The United States joined in the condemnation, the first time Israel’s “strongest ally” enabled the world body to take action against the Jewish State.
“The Security Council reiterates that continuing Israeli settlement activities are dangerously imperiling the viability of the two-state solution based on the 1967 lines,” the statement said. “The Security Council expresses deep concern and dismay with Israel’s announcement on February 12.”
The Netanyahu government granted retroactive authorization to nine existing Jewish communities in Judea and Samaria on February 12 in response to two deadly terrorist attacks in Jerusalem that killed children as well as adults. None of the communities are new, and the Netanyahu government acquiesced to a Biden Administration demand to freeze any other action on settlements.

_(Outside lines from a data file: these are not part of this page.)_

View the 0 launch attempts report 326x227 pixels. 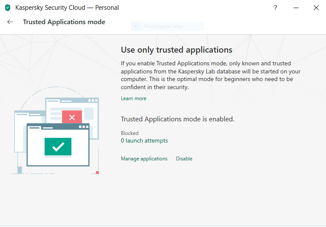144,141
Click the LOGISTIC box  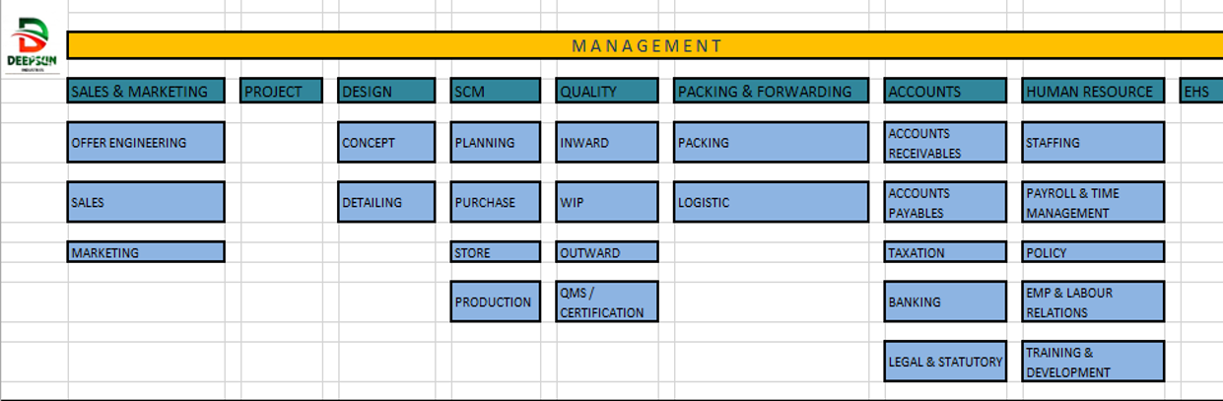coord(771,202)
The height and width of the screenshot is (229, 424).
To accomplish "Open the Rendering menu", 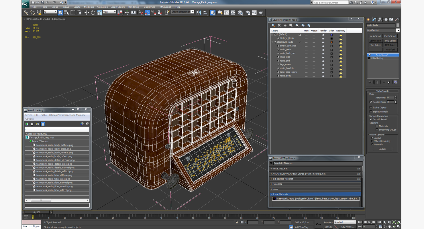I will (134, 7).
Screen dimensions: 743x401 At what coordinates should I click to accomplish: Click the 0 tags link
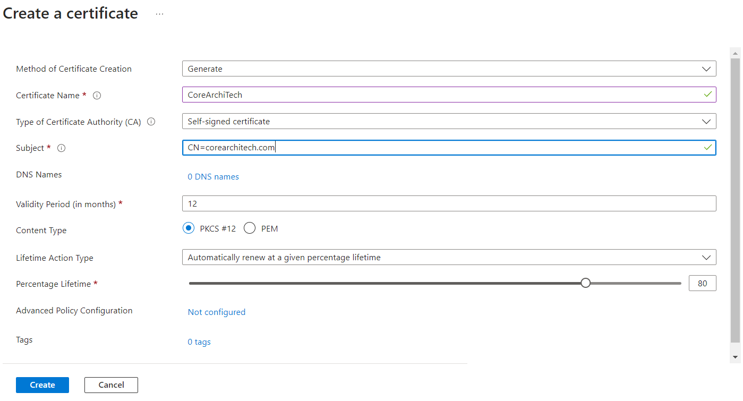(199, 342)
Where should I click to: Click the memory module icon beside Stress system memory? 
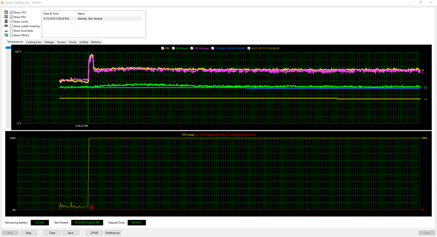[6, 26]
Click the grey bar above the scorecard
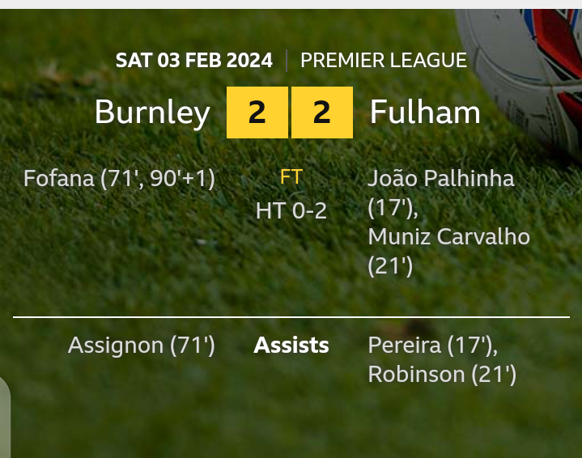 [x=291, y=4]
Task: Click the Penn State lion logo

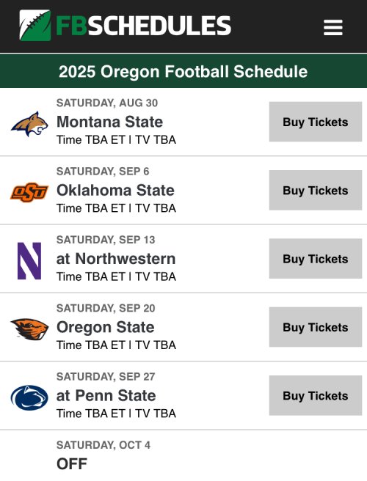Action: [x=29, y=397]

“The UN Security Council has issued a one-sided statement which denies the rights of Jews to live in our historic homeland, fails to mention the Palestinian terror attacks in Jerusalem in which 10 Israeli civilians were murdered, ignores the Palestinian Authority’s grotesque pay-for-slay policy, which subsidizes the murder of Jews, and belittles the evil of antisemitism, which has resulted in the slaughter of millions,” the Prime Minister’s Office (PMO) said in a statement Monday evening.
“The statement should never have been made and the United States should never have joined it.”
Netanyahu said earlier in the day that although he agreed to freeze settlement activity in the “coming months,” he did not agree to cease demolitions of illegal structures built by Palestinian Authority Arabs in the Israeli-controlled Area C sections of Judea and Samaria.
A draft resolution that was to be advanced by the United Arab Emirates – a fellow member with Israel in the Abraham Accords – would have demanded Israel “immediately and completely cease all settlement activities in the occupied Palestinian territory,” according to Reuters.
Such a resolution would have required nine votes in favor, and no vetoes from the five permanently Security Council members, including the United States.